Passage to read –
....................

The protest itself was inspiring, hopeful, and puzzling. Inspiring to see so many people so heavily engaged for whatever reason. One could hope that the era of 30-second messages and couch potatoes might be over.

It ended in a whimper not a bang when the recall elections which were the instrument chosen for a referendum on the governor, the Legislature and the radical agenda and steamroller process came up short.

There are those in the Democratic Party who think the fat lady hasn’t sung yet. They are trying to tell us that the purpose of the recalls was satisfied when two hopeless incumbents were ousted sooner rather than later and because the challengers to the four incumbents who survived actually won because they ran competitive but losing races in difficult districts. Really? Do I not hear the sound of spin doctors whistling past a graveyard.

A lot of lessons, other than that there are some things that just don’t spin, were learned.

• We learned that the voters are not as mad as some of us thought they were. Observers on all sides and on the sidelines wouldn’t have been surprised if all the rascals had been thrown out. That the voters were that angry. They weren’t and they aren’t.

• We learned that the voters are not as radical as we thought they were. On sober reflection the voters seemed to have told us that clearing the structural deficit and passing a balanced budget on time is better than the flim flam trickery that preceded it. The voters who kept the crucial four incumbents in office liked that. The defanging of the public unions and other paranoia driven issues like concealed carry and voter fraud were regarded as sideshows.

• Will we hear more about and from the public unions’ power and legitimacy? You can bet on it. One of the reasons you will is that the governor himself was willing to give up on all the things that will make life difficult for the public unions except negative checkoff during the negotiations to bring the emigrant Democrats back home. Will they ever be the 500-pound gorillas (“actually they were more like 600-pound gorillas” one former Democratic legislator told me) who subjugate some legislators and terrify the rest again? Not likely. They will not go away, however.

• The most unsurprising lesson from the recalls is the more money that goes into campaigns the more disgusting the campaigns are likely to be.

....................

Objective 1 –
Format the listing as a Markdown table with the columns Row and Line, beginning at the first line of the listing and stopping after the line that contains "Looking at the", with blank lines and pictures left out.
The passage and the listing come from unrelated sources.

Word and item position data –
....................

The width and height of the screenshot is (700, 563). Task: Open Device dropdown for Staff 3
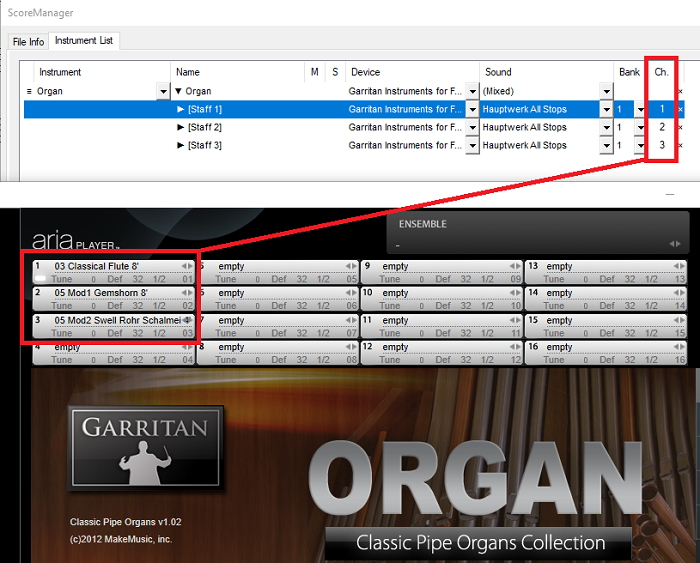[472, 146]
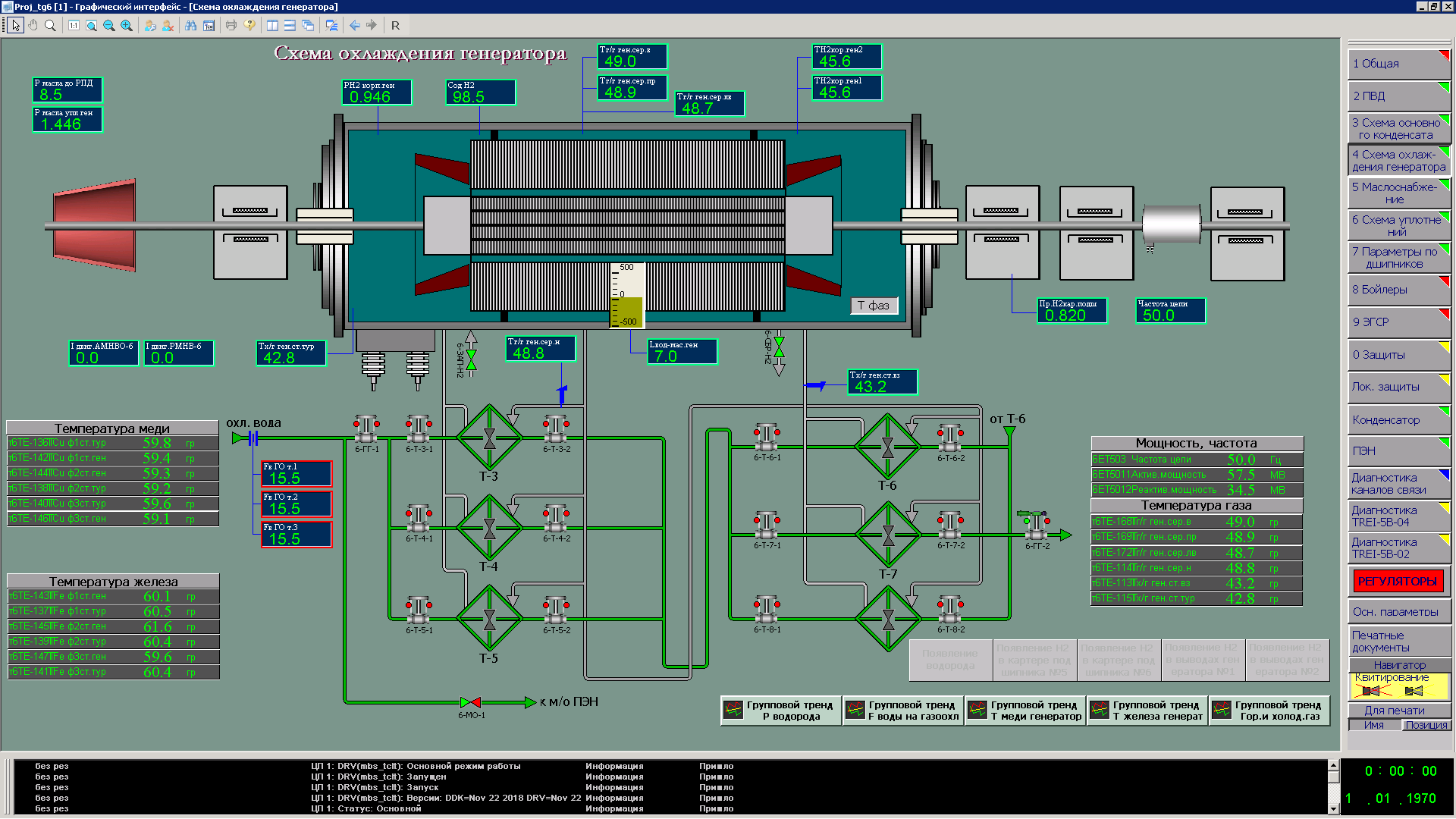1456x819 pixels.
Task: Click the zoom out magnifier icon
Action: (x=108, y=25)
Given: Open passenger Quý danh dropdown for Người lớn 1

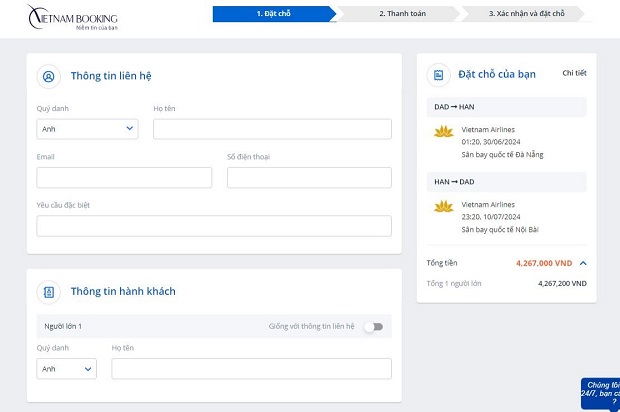Looking at the screenshot, I should coord(66,369).
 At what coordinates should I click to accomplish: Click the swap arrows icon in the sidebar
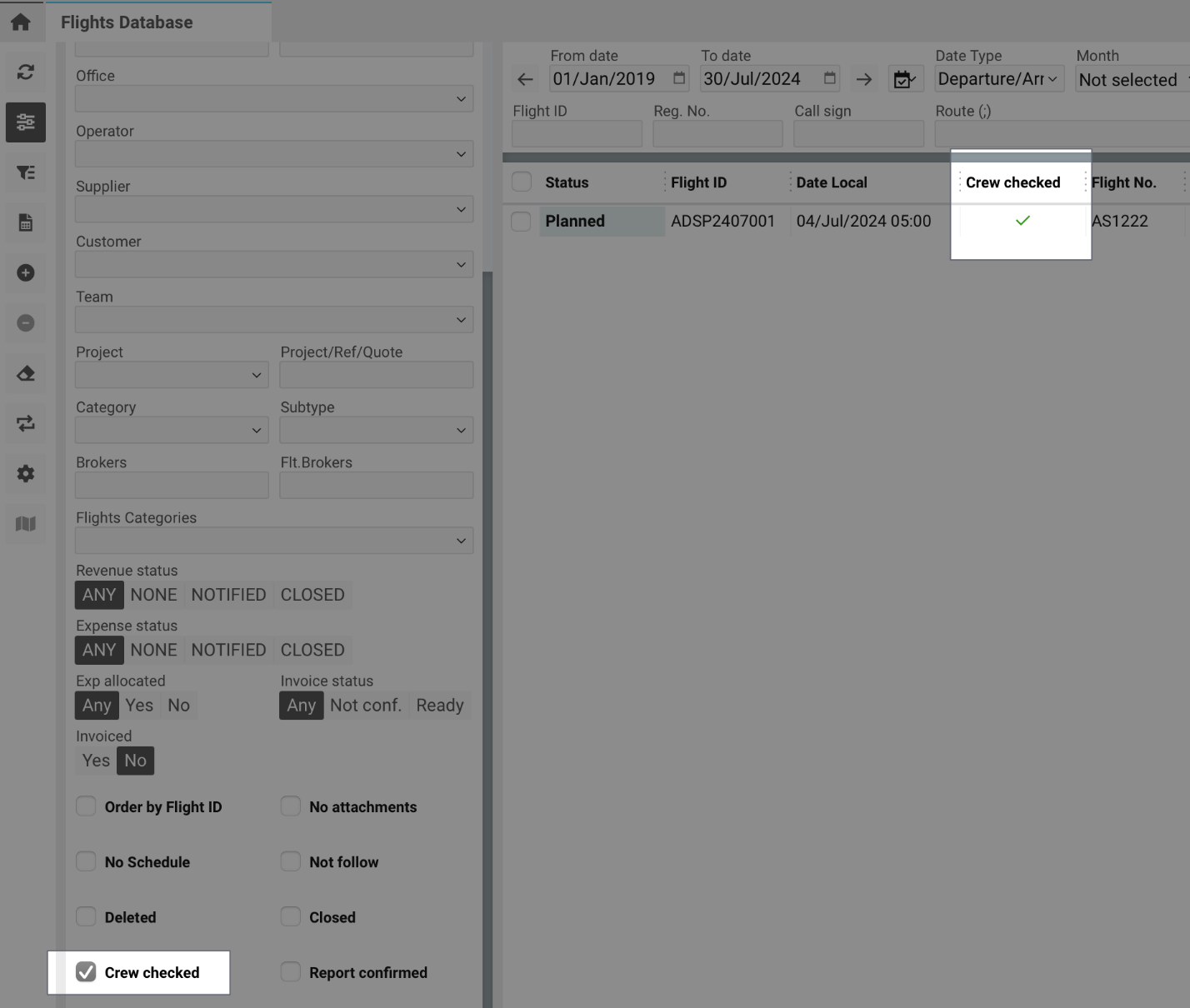click(x=25, y=423)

....................

Objective 2 –
From the passage on the recall elections, extract the wording verbatim, beginning at the words "It ended in" and stopping after the words "came up short.".

Reply 1 –
| Row | Line |
|---|---|
| 1 | The width and height of the screenshot is (700, 563). Task: Open Device dropdown for Staff 3 |
| 2 | [472, 146] |
| 3 | 1456x819 pixels. |
| 4 | Task: Click the zoom out magnifier icon |
| 5 | Action: (x=108, y=25) |
| 6 | Given: Open passenger Quý danh dropdown for Người lớn 1 |
| 7 | Looking at the screenshot, I should coord(66,369). |

Reply 2 –
It ended in a whimper not a bang when the recall elections which were the instrument chosen for a referendum on the governor, the Legislature and the radical agenda and steamroller process came up short.